İkinci yazı ise Bir Kuşun Özgürlüğü. Özgürlüğün kişiden kişiye değiştiğini bakış açısının önemini kuş imgesi ile anlatmış Atılay Aşkaroğlu. Ben bu yazıyı çok sevdim. Okurken kendinizi bir kafede koşan o iki kişinin yerine koyabiliyorsunuz.


"Kuşların uçmak zorunda olduğunu biliyordum. Uçmazlarsa ölürler. Ama yüreklerini bir bağ ile yeryüzüne bağlı olduğunu yeni öğrendim. Ne kadar yukarı uçmak istese de aklı, kalbi ona bir noktada dur diyor. Şimdi ben, gitmek istiyorum da, kalbim bana dur diyor. Benim yüreğim nereye bağlı onu bulmaya çalışıyorum. Başımın içini solmaya başlamış bir bahçe gibi hissediyorum."

"Kuşlar, istedikleri zaman sevdiklerine uçabiliyorlar, gidebiliyorlar. Alçaktan ya da yüksekten... Belki bu, tek ve yegane özgürlüktür. Ve gökyüzü, güzelliğini topraktan alır. Tıpkı denizin rengini gökyüzünden alması gibi."




"Yaşanacak bir yaşam vardır.Binilecek bisikletler var.Yürünecek yaya kaldırımları ve tadına varılacak güneş batışları vardır." Cesare Pavese


Üçüncü yazı ise aslında bir röportaj. Derviş Zaim ile yapılmış. Ben okurken izlenecek filmler listeme bir çok film ekledim. Günümüzde izlene filmlerden, yönetmenliğini yaptığı filmlerdeki etkilendiği unsurlardan bahsedilmiştir.

"Oysa özgürlük kaderi yenebildiğin ölçüde vardır..."

....................

== Yapılacak İş ==
Belge bölümündeki metni "Üçüncü yazı ise" sözlerinden başlayarak "etkilendiği unsurlardan bahsedilmiştir." sözleri de dahil olmak üzere harfi harfine tekrar yazın. Yalnızca belge bölümündeki bilgilere dayanın.

== Verilen Veriler ==
....................

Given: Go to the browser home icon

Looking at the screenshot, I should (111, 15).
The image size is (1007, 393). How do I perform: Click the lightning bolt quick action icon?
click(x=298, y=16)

....................

== Beklenen Yanıt ==
Üçüncü yazı ise aslında bir röportaj. Derviş Zaim ile yapılmış. Ben okurken izlenecek filmler listeme bir çok film ekledim. Günümüzde izlene filmlerden, yönetmenliğini yaptığı filmlerdeki etkilendiği unsurlardan bahsedilmiştir.